Categorical predictors
When a predictor is categorical, R creates dummy (indicator) variables automatically. For a binary predictor such as gender, one level is treated as the reference category and the coefficient gives the difference between the two groups.
M_3 <-lm(weight ~ height + age + gender, data = weight_df)summary(M_3)
Call:
lm(formula = weight ~ height + age + gender, data = weight_df)
Residuals:
Min 1Q Median 3Q Max
-39.711 -7.584 -0.672 6.618 48.000
Coefficients:
Estimate Std. Error t value Pr(>|t|)
(Intercept) -94.99699 3.67976 -25.82 <2e-16 ***
height 0.93654 0.02231 41.99 <2e-16 ***
age 0.35758 0.01700 21.03 <2e-16 ***
gendermale 5.39907 0.42584 12.68 <2e-16 ***
---
Signif. codes: 0 '***' 0.001 '**' 0.01 '*' 0.05 '.' 0.1 ' ' 1
Residual standard error: 11.22 on 5765 degrees of freedom
Multiple R-squared: 0.4832, Adjusted R-squared: 0.4829
F-statistic: 1797 on 3 and 5765 DF, p-value: < 2.2e-16
For a categorical predictor with \(L\) levels, \(L - 1\) dummy variables are created, each comparing one level to the reference. The intercept in the model represents the expected value when all predictors are at their reference levels.
# A tibble: 3 × 4
height age gender pred
<dbl> <dbl> <chr> <dbl>
1 160 30 female 65.6
2 170 30 female 74.9
3 180 30 female 84.3
Model comparison
When comparing two nested models — a full model \(\mathcal{M}_1\) with \(K\) predictors and a reduced model \(\mathcal{M}_0\) with a subset of those predictors — we can use a likelihood ratio test. The test statistic is the difference in deviances, \(D_0 - D_1\), where the deviance of a model is \(-2 \log L(\hat{\beta} \mid \mathcal{D})\). Under the null hypothesis that the two models are equivalent, this difference is \(\chi^2\)-distributed with degrees of freedom equal to the difference in the number of parameters.

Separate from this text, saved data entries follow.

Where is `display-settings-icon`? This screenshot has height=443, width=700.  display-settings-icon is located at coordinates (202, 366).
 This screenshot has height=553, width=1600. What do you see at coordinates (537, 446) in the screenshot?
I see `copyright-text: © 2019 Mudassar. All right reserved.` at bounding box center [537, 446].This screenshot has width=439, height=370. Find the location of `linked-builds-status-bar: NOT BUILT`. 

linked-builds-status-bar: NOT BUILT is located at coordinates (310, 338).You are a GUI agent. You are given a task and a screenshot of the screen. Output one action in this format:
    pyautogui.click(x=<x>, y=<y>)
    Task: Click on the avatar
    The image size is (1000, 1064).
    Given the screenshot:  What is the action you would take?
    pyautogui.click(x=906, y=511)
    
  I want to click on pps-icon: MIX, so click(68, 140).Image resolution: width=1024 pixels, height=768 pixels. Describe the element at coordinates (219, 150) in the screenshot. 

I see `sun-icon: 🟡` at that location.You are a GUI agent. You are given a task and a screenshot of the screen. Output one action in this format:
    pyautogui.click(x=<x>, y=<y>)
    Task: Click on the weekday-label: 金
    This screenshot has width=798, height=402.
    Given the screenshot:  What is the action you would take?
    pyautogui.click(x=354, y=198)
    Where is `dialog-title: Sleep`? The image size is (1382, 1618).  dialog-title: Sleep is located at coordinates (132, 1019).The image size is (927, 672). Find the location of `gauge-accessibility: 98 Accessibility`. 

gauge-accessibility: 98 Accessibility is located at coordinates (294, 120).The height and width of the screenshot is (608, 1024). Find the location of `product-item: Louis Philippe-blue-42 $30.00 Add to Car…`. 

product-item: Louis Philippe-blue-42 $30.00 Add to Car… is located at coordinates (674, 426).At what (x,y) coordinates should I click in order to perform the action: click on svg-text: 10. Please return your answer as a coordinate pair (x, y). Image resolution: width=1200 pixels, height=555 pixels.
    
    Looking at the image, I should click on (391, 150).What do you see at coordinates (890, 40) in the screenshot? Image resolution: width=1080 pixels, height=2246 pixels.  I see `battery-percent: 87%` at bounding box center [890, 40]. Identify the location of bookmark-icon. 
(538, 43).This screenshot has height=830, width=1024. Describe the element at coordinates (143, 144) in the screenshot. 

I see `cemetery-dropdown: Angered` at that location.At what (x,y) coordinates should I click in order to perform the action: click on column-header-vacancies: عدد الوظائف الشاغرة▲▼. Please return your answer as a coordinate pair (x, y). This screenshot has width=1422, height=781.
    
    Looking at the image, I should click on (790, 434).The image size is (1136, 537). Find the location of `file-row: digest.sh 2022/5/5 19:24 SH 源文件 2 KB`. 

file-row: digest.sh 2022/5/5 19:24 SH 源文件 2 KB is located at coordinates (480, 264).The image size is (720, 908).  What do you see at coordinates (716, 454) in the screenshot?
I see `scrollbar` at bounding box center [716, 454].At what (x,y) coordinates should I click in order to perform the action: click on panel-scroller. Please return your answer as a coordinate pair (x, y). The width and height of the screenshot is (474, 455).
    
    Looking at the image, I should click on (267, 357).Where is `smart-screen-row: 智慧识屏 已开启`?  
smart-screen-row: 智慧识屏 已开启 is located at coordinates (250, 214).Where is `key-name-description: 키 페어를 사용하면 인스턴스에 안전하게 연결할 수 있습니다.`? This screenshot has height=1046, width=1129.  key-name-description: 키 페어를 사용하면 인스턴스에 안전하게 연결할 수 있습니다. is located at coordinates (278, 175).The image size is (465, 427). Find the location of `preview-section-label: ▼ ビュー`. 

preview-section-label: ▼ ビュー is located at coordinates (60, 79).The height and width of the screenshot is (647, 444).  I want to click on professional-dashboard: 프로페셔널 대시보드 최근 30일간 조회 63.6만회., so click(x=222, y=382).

M_null <-lm(weight ~ height, data = weight_df)M_full <-lm(weight ~ height + age + gender, data = weight_df)anova(M_null, M_full)
Analysis of Variance Table
Model 1: weight ~ height
Model 2: weight ~ height + age + gender
Res.Df RSS Df Sum of Sq F Pr(>F)
1 5767 804767
2 5765 725358 2 79409 315.56 < 2.2e-16 ***
---
Signif. codes: 0 '***' 0.001 '**' 0.01 '*' 0.05 '.' 0.1 ' ' 1
AIC provides a penalised measure of fit useful for comparing non-nested models or choosing among a set of candidates:
AIC(M_null, M_full)
df AIC
M_null 3 44865.35
M_full 5 44270.02
Lower AIC indicates a better trade-off between fit and complexity.